For the entries presented below, indicate the number of lines that include the word "beside", adding nothing else.

**Provided entries:**
···
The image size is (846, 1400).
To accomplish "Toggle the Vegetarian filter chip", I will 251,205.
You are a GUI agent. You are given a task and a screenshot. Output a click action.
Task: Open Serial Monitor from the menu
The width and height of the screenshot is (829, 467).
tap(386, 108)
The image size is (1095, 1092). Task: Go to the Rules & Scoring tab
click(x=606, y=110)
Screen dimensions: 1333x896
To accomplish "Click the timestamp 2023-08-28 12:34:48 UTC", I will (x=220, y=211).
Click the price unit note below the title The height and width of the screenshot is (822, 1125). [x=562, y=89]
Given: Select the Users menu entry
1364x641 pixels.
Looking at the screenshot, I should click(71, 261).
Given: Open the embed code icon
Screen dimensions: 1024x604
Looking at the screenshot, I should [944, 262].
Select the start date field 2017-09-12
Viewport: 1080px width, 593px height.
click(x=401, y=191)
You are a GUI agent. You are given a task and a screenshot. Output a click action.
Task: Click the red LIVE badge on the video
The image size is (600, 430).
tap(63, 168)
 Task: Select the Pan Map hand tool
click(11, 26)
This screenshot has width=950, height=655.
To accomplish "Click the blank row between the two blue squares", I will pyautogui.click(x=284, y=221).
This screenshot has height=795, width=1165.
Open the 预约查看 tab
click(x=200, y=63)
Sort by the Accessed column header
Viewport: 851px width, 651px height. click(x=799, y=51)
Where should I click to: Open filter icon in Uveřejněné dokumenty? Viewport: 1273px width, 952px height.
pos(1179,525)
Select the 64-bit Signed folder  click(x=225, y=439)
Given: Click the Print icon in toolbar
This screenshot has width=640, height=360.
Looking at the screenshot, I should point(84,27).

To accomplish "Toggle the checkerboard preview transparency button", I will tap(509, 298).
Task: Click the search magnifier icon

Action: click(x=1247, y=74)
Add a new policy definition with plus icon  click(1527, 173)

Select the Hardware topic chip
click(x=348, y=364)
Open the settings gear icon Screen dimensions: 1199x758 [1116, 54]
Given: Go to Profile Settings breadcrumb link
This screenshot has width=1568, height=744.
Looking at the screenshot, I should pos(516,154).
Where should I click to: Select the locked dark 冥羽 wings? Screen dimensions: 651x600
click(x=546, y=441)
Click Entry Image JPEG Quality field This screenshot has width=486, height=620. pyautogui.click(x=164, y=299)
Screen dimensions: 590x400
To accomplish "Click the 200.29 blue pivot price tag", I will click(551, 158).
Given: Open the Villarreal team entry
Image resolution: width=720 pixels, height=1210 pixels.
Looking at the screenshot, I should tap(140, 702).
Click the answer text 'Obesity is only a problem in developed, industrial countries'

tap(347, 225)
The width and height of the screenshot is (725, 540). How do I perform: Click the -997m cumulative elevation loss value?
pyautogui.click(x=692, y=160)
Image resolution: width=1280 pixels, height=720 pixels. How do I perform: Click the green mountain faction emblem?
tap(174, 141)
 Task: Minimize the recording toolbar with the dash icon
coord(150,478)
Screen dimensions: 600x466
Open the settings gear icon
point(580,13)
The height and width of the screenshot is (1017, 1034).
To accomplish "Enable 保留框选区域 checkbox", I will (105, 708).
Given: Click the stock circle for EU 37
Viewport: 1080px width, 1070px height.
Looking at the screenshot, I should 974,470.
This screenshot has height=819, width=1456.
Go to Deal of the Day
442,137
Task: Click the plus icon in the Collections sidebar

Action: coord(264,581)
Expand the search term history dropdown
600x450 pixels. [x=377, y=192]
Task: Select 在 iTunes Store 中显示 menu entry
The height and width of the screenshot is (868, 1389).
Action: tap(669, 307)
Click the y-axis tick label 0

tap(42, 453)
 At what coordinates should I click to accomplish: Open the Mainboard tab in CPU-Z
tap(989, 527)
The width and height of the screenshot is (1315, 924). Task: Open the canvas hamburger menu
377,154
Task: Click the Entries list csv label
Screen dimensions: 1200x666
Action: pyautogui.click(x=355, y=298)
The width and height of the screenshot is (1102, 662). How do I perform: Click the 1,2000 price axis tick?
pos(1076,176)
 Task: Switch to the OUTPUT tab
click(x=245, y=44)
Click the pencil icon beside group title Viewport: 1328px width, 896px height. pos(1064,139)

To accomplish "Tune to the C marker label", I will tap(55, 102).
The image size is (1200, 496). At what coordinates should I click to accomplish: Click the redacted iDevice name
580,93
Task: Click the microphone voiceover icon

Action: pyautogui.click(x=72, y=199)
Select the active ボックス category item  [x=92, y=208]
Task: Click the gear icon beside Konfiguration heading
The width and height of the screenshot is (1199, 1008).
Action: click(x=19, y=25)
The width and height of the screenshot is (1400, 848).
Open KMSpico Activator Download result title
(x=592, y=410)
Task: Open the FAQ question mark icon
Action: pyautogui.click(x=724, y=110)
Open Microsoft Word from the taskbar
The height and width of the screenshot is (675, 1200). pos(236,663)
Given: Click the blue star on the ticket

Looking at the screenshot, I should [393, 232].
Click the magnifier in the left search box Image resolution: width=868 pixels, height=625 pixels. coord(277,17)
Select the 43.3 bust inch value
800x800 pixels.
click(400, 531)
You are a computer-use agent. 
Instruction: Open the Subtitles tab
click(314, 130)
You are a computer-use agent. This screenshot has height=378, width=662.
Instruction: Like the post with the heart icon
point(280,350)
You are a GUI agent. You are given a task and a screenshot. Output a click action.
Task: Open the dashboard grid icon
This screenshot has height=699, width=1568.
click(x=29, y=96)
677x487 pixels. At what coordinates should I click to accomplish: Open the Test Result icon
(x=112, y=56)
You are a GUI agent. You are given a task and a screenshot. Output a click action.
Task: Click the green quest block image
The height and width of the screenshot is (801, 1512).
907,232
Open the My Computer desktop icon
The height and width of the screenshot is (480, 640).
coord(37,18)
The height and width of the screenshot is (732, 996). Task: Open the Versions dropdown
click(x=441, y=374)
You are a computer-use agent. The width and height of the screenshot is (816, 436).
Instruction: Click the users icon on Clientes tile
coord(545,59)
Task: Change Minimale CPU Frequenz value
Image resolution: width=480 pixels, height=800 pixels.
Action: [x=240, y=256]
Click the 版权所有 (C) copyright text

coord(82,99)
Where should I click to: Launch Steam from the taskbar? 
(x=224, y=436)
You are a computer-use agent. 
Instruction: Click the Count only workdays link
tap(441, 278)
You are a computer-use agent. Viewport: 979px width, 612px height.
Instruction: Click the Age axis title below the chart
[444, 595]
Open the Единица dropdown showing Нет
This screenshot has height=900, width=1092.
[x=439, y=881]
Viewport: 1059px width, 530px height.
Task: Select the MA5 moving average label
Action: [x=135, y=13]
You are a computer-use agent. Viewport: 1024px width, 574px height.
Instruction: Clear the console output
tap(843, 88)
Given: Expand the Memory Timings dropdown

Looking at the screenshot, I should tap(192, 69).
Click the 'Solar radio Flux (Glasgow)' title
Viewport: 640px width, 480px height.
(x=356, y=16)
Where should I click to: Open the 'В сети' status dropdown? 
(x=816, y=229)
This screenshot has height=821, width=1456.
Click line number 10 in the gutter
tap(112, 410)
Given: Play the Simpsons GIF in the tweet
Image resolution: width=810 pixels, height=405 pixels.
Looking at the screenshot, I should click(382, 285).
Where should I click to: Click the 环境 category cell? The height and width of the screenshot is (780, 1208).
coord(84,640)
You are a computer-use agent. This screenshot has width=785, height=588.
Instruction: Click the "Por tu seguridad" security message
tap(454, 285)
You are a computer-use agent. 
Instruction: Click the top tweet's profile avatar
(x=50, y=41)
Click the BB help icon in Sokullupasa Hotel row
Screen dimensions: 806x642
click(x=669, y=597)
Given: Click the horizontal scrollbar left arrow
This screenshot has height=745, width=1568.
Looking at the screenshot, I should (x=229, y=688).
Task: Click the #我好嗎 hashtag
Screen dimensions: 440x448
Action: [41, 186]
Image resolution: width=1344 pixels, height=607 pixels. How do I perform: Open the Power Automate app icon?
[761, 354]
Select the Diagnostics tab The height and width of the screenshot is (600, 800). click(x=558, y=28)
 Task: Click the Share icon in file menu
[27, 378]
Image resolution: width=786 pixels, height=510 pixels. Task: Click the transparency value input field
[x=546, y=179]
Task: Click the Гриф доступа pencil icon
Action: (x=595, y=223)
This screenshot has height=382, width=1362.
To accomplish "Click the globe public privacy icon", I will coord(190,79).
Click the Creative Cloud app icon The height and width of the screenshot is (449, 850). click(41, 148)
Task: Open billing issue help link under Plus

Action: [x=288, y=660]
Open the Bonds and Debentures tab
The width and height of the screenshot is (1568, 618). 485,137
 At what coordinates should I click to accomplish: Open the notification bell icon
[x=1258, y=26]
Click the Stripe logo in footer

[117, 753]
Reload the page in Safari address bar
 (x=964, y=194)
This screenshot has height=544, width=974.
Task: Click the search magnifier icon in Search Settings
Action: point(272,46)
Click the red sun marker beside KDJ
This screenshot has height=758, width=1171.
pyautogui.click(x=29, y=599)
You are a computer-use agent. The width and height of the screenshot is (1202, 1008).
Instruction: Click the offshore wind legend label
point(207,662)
···
**Expected answer:** 3